И, взяв с меня обещание, что если мне понадобятся деньги, я обращусь к нему, а не к кому другому, быстро ушел.
ВЕСТЬ
1Итак, после того как Маршак и Чуковский в декабре 38-го года (который к тому времени уже превратился в 39-й) прорвались наконец к Вышинскому — Александру Иосифовну освободили. Митю — нет.
Кругом продолжали арестовывать и, в виде исключения, некоторых, арестованных раньше, выпускать — о Мите же мы по-прежнему ничего ведать не ведали. Усилия спасти его или услышать о нем сделались моим бытом, но не вели ни к чему, кроме пустых ожиданий — то приема у «влиятельного лица», то ответа на очередной наш запрос.
Время, не окрашенное ни трудом, ни отдыхом, утекало в бездонную пропасть. «Хоть бы уж поскорее конец», — думалось мне. Конец — чему? Десяти годам лагерей? Безвестью? Собственной способности ждать? Своей жизни?

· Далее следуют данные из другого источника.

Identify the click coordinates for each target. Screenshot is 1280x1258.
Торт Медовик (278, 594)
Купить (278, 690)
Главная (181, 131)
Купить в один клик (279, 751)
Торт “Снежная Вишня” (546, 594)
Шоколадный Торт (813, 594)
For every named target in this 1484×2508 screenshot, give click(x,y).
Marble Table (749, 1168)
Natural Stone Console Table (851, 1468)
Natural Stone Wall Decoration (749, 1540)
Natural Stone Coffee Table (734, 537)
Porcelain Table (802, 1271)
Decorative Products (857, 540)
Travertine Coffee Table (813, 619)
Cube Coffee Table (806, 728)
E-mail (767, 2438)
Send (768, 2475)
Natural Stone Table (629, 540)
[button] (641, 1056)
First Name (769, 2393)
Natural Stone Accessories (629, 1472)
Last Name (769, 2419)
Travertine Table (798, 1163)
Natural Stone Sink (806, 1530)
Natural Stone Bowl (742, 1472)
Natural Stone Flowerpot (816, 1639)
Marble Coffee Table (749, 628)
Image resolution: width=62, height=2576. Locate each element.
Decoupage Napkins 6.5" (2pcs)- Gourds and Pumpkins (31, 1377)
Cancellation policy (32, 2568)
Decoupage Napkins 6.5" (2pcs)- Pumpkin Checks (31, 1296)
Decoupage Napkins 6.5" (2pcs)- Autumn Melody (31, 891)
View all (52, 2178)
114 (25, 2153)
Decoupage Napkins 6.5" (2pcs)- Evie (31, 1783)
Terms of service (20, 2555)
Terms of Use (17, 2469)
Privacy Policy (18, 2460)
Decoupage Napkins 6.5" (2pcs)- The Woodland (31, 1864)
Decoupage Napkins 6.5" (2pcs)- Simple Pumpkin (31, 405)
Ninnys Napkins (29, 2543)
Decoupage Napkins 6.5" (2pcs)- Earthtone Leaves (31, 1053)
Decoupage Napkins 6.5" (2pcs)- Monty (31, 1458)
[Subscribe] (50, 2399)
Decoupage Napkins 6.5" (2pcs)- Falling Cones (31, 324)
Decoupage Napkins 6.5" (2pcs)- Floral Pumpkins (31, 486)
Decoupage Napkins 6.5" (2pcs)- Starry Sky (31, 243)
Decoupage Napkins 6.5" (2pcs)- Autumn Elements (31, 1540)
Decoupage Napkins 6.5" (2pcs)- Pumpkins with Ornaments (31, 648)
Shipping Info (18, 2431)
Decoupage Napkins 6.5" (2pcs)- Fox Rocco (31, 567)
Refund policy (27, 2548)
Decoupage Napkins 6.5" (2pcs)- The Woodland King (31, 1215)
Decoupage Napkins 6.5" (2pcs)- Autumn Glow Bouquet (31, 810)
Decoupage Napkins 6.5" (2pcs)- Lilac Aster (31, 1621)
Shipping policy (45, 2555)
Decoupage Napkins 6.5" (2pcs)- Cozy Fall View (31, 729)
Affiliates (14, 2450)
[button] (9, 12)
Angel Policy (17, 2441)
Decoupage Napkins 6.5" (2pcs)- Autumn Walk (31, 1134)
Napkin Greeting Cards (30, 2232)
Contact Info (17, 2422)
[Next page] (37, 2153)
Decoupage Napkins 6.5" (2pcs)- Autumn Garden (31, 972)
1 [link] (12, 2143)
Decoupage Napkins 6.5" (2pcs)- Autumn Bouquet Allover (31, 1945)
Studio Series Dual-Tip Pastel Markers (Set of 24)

Приходило ли мне на ум, что нет Мити в живых, что он умер? Поначалу — никогда. Слишком живым, ощутимым — вот он сейчас откроет дверь и войдет — был он в моем воображении. Слишком ясна была глупость, вздорность, нелепость, странность совершившегося. Но после приговора, объявленного мне в Военной прокуратуре, начала я о возможной его смерти подумывать. За время нашего знакомства и совместной жизни Митя дважды болел воспалением легких. И вообще был он физически слаб. Из дому ушел без вещей. Приговор в феврале, значит, и этап в эти дальние лагеря отправился зимою. О том, что такое этап, конкретного представления у меня не было: тридцатые годы — не пятидесятые, ни единого человека, вернувшегося из лагеря, то есть пережившего этап, я еще не видела. (Если освобождали — то только тех, кто еще не получил приговора, кто был еще в тюрьме, а не в лагере.) Этапа для Мити я боялась, и когда думала о смерти его, то о смерти в дороге. Вынесут из вагона мертвое тело с родинкой под большим пальцем на правой руке, бросят и наскоро закопают в какую-то мерзлую яму.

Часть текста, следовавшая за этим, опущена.